Madurez y tipo de agave: La especie, madurez y contenido de azúcares del agave influyen directamente en la cantidad de alcohol que puede obtenerse.
Cocción: Una cocción adecuada favorece la transformación de los carbohidratos en azúcares fermentables. Una cocción deficiente puede reducir el aprovechamiento.
Fermentación: El tiempo, temperatura, levaduras y condiciones del mosto determinan cuánto alcohol se genera antes de destilar.
Carga del alambique: Una carga excesiva o insuficiente puede afectar la eficiencia de la destilación y la separación de compuestos.
Temperatura y velocidad de calentamiento: Un calentamiento demasiado rápido puede dificultar la separación de fracciones y provocar pérdidas de alcohol.
Diseño del equipo: El tipo de alambique, tamaño, geometría, condensador y sistema de calentamiento tienen un impacto importante en el rendimiento.

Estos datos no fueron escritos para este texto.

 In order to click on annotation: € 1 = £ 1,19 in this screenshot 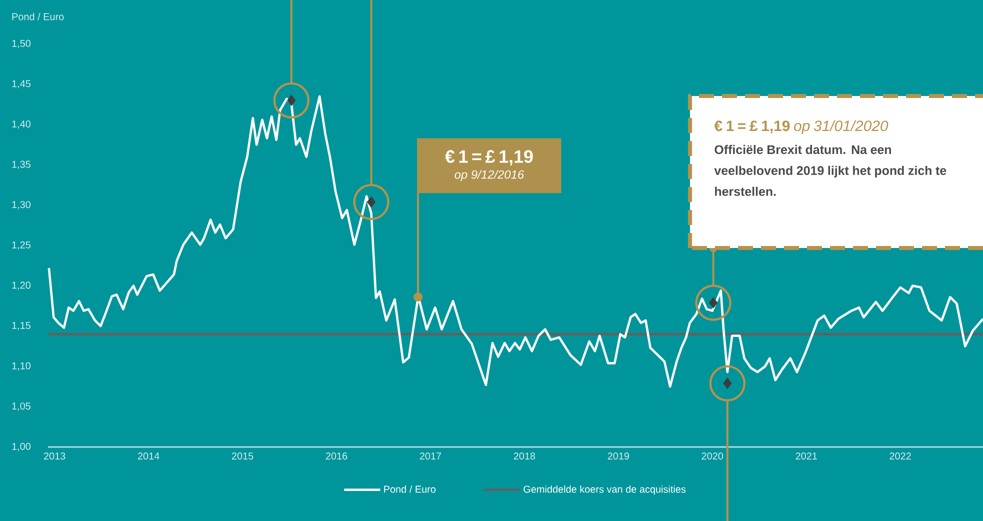, I will do `click(489, 158)`.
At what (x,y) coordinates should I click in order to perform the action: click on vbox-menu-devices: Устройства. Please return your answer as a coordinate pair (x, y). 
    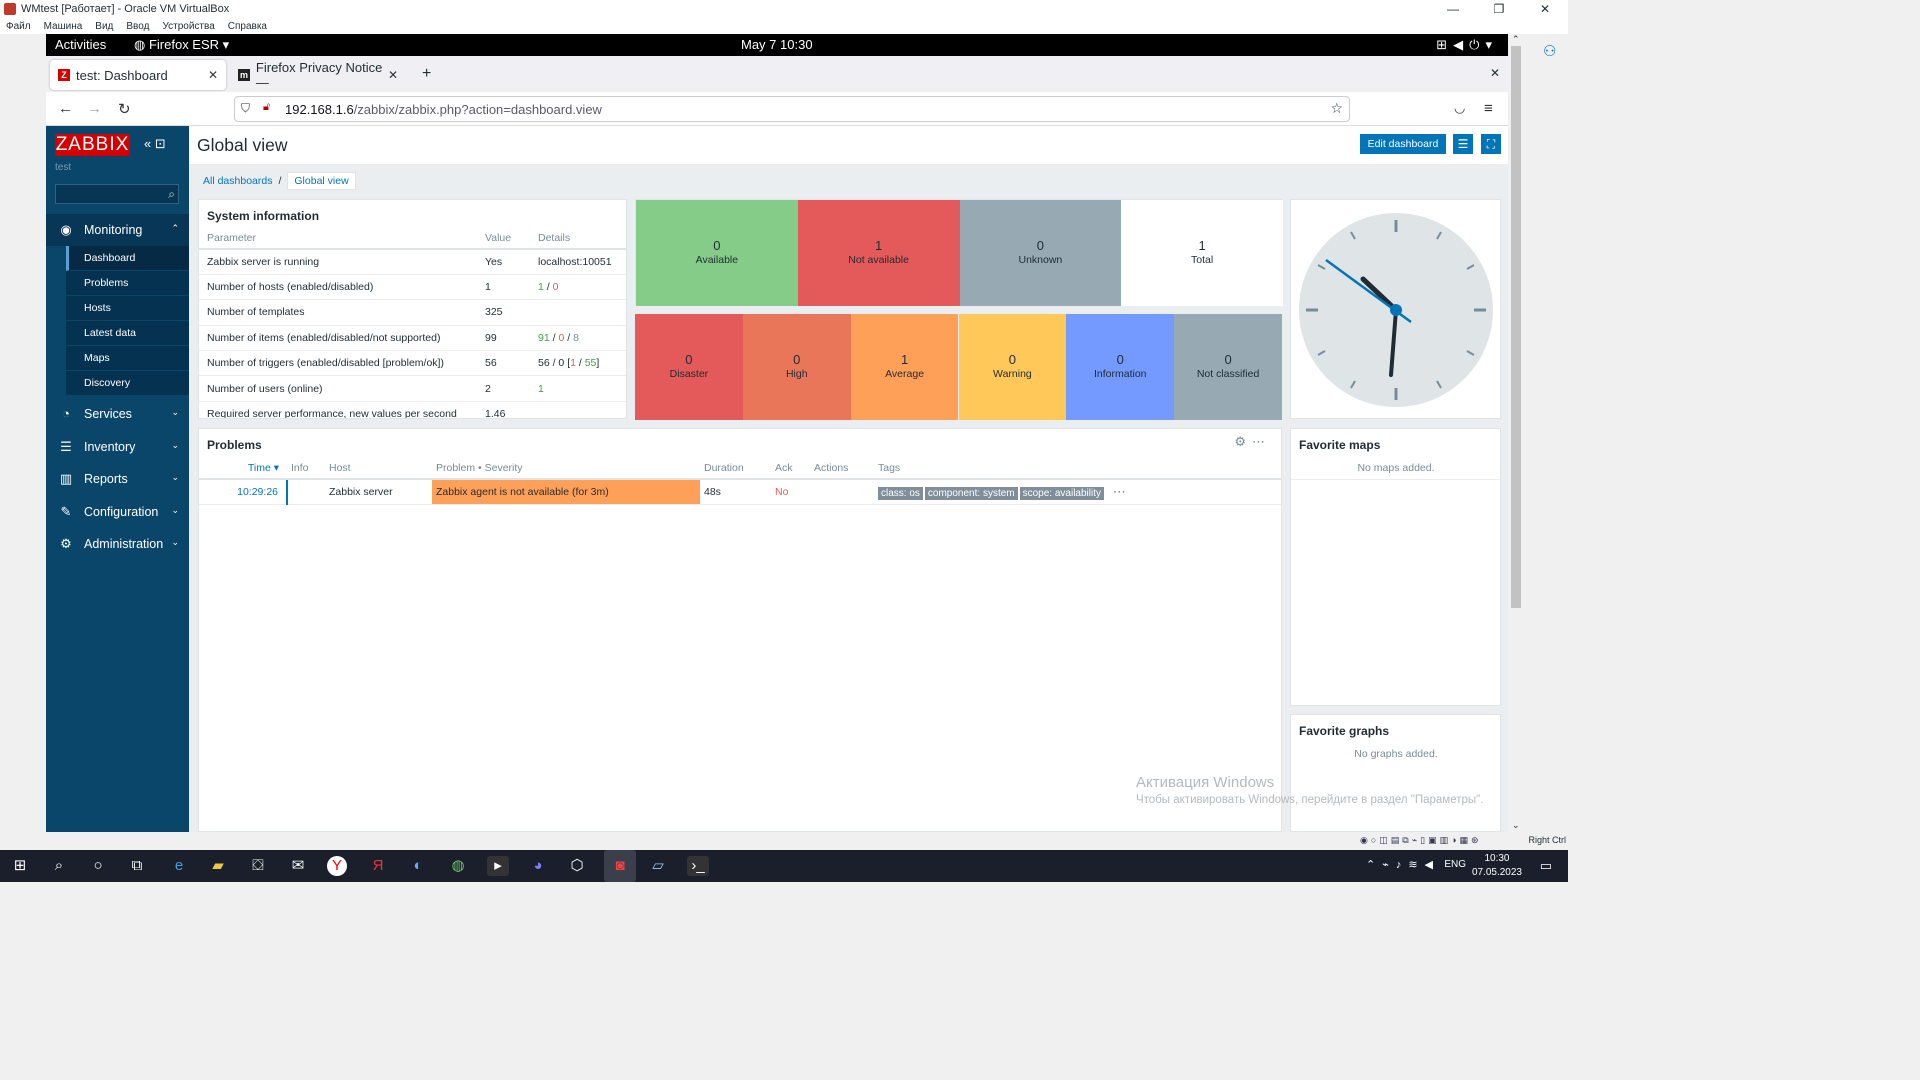
    Looking at the image, I should click on (188, 26).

Separación de cabezas, corazón y colas: Cortes demasiado amplios pueden disminuir el volumen aprovechable; cortes demasiado pequeños pueden afectar la calidad y composición del mezcal.
Eficiencia de condensación: Si los vapores no se condensan correctamente, pueden existir pérdidas de alcohol.
Graduación alcohólica del destilado: El grado al que se realiza la separación y el ajuste final con agua influyen en el volumen comercial obtenido.
Pérdidas durante el proceso: Trasvases, evaporación, fugas y residuos en equipos pueden disminuir el rendimiento final.